With the infrastructure in place, you need to plan how you’re going to access all that data and all those documents you’ve accumulated for trial. The first question to ask is whether you will be bringing data with you for easier/faster access and, if so, how much data? The more data you bring, it becomes increasingly important to have a file server on-site. For shorter duration trials with small document databases, you may not need any centralized, on-site hosting or network sharing capabilities. What’s stored on each individual’s laptop may be acceptable, and, with sufficient bandwidth, you always can access your office network via Citrix or VPN. However, for larger engagements, you normally will have some sort of shared network on-site with the ability to share printers and data - and, of course, an Internet connection. At a minimum, your litigation support staff or outside consultants should have access to a central storage location in the war room to house the trial presentation database, video depositions and any demonstratives that may be used. A central location from which to access these data, coupled with a small network, allows the support team to share and print information, access e-mail and the Internet, and back up important files. Any changes made during an evening of preparation are stored in the central repository and can be loaded to the trial computers each morning for display during court. Depending on the amount of data, number of users and trial budget, the central repository need not be a full-blown, enterprise-level server; for example, a desktop computer with a shared or external drive connected to a laptop and configured to be shared over the network may be sufficient.

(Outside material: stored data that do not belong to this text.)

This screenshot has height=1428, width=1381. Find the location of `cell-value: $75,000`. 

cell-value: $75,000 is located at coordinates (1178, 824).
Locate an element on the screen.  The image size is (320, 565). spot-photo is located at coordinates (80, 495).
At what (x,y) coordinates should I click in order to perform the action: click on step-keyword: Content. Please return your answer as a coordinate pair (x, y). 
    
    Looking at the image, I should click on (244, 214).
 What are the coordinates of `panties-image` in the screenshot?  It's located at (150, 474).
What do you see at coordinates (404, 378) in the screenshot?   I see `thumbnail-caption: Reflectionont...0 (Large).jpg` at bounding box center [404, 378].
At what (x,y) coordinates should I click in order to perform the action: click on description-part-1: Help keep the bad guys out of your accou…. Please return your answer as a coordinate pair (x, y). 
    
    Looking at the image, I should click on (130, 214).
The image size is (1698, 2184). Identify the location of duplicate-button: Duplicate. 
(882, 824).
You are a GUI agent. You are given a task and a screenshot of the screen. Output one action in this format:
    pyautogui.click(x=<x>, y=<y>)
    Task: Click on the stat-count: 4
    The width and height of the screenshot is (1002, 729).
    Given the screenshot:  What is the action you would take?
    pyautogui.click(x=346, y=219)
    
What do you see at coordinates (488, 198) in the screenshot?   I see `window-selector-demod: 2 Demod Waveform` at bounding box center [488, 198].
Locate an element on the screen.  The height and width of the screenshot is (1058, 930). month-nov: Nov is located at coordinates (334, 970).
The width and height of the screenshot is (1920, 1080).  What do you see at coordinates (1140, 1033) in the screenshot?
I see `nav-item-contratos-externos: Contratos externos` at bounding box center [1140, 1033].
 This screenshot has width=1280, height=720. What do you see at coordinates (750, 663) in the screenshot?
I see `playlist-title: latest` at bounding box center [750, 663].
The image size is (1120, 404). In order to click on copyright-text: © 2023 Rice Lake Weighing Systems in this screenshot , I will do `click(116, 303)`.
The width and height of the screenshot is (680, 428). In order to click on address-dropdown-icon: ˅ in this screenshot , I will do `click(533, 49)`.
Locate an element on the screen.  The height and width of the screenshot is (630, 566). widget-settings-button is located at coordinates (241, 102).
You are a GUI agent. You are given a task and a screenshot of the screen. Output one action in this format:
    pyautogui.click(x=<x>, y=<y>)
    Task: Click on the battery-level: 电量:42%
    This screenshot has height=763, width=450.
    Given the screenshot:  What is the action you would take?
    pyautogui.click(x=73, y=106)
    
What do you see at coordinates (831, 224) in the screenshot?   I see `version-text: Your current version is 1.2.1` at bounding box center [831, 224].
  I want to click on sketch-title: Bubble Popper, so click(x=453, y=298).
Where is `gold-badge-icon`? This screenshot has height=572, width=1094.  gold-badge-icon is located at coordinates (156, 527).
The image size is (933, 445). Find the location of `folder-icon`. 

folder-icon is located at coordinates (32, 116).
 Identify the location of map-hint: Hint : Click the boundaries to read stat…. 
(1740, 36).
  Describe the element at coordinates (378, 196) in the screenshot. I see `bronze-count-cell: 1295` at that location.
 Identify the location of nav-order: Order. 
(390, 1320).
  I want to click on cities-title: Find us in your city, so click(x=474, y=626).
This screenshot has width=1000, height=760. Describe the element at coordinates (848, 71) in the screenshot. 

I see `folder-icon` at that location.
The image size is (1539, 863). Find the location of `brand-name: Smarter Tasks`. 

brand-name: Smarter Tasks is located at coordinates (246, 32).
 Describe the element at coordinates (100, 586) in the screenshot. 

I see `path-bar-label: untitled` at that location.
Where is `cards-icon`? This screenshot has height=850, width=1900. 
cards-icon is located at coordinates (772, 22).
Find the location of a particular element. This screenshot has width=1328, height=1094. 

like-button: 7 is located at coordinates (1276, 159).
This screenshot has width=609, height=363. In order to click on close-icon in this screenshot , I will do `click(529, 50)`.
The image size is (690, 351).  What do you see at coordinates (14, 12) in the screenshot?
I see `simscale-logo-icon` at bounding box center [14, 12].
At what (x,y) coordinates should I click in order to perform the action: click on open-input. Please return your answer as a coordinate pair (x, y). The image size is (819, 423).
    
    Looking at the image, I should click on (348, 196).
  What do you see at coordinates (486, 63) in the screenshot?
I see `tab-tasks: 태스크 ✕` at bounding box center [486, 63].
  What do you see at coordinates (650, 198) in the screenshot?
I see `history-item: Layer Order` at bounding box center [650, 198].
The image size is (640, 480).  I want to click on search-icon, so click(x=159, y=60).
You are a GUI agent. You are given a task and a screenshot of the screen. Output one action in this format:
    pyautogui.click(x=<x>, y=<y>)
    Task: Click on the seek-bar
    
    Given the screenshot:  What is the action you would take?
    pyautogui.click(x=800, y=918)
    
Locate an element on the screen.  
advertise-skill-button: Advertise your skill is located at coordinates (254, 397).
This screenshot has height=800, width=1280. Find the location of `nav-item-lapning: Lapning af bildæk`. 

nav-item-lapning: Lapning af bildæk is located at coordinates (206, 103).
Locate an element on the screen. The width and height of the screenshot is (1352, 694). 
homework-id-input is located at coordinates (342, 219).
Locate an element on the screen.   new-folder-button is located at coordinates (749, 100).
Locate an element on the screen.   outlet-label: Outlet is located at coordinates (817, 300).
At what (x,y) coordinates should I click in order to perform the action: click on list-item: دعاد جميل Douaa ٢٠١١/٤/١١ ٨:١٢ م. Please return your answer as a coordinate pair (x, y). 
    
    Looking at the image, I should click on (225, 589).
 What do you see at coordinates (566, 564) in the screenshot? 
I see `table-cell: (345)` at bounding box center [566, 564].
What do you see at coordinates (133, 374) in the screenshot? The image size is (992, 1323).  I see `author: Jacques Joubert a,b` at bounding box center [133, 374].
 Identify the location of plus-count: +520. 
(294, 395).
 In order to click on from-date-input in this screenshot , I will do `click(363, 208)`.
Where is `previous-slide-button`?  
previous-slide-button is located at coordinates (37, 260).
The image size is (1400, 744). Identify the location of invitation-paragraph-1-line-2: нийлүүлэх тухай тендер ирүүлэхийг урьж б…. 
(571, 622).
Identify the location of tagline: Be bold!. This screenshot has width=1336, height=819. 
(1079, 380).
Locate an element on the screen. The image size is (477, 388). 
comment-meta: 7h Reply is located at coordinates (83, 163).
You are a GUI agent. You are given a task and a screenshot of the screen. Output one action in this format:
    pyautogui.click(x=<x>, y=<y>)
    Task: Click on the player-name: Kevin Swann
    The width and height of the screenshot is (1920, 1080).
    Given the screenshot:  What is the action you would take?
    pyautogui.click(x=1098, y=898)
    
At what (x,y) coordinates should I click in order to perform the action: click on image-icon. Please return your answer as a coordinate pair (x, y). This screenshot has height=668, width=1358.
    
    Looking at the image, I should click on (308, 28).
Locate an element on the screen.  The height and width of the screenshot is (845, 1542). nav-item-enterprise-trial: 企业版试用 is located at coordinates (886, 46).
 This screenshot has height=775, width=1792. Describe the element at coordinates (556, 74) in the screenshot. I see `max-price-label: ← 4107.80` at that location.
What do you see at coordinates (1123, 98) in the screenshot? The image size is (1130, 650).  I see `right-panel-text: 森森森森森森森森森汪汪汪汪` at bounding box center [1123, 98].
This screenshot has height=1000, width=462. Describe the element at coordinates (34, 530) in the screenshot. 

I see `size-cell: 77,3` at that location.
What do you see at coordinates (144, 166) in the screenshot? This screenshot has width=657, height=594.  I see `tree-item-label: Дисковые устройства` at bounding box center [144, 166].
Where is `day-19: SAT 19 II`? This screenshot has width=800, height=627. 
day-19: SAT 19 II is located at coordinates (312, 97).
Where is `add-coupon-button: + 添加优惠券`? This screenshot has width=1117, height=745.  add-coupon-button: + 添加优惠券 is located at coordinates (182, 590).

Longer engagements, such as multi-district litigation and large-exposure matters with complicated products, may demand a proper file server with significant storage for locally hosted data. These types of engagements usually require large trial teams that will need sustained access to trial and discovery databases and video depositions, which, by themselves, demand a lot of storage and cannot be accessed over the Internet. Indeed, the Internet can become a bottleneck in this situation if there is no locally hosted data. Multiple persons using Citrix or VPN to access data back at the office can grind even the most robust Internet connection to a slow crawl. Every file accessed in such a manner must be pulled across the Internet to the user’s laptop and, thereby, uses bandwidth; additionally, such connections typically are encrypted, adding to the load on the Internet connection. A T1 or faster connection generally is sufficient for moderate remote access, but 10 to 20 associates and paralegals relying exclusively on such a connection and constantly accessing files likely will result in staring at an hourglass. This is not to say you need to bring all 25 discovery databases to the war room. Rather, schedule a meeting with your in-house support group or outside consultants to discuss on-site hosting vs. Citrix/VPN access and come up with a plan to mitigate bandwidth erosion during the trial. The result may be some combination of hosted data with an increase in Internet bandwidth. Regardless, when faced with significant data, plan well ahead to make sure all the information is at your fingertips when you need it.

Finally, regardless of the decision pertaining to having a local file server in the war room or remote access to your firm’s resources back at the office, always maintain a backup of the work product and database(s) used on-site in the war room. This can be a function of a properly configured file server, use of a separate device such as tape backup or network attached storage device, or even an external hard drive. Much like running out of toner for the printer or copier at 3 a.m., failure of your principal data storage device can be disastrous—make sure you have a complete backup of the data and plan in advance with your litigation support team or outside consultants for the protocols and equipment to be used to ensure data redundancy.

In sum, whether configured in your office for a local hearing or set up in a leased space for a remote trial, make sure you have access to quality computers, equipment and peripherals and the ability to efficiently share printers, data and Internet connectivity.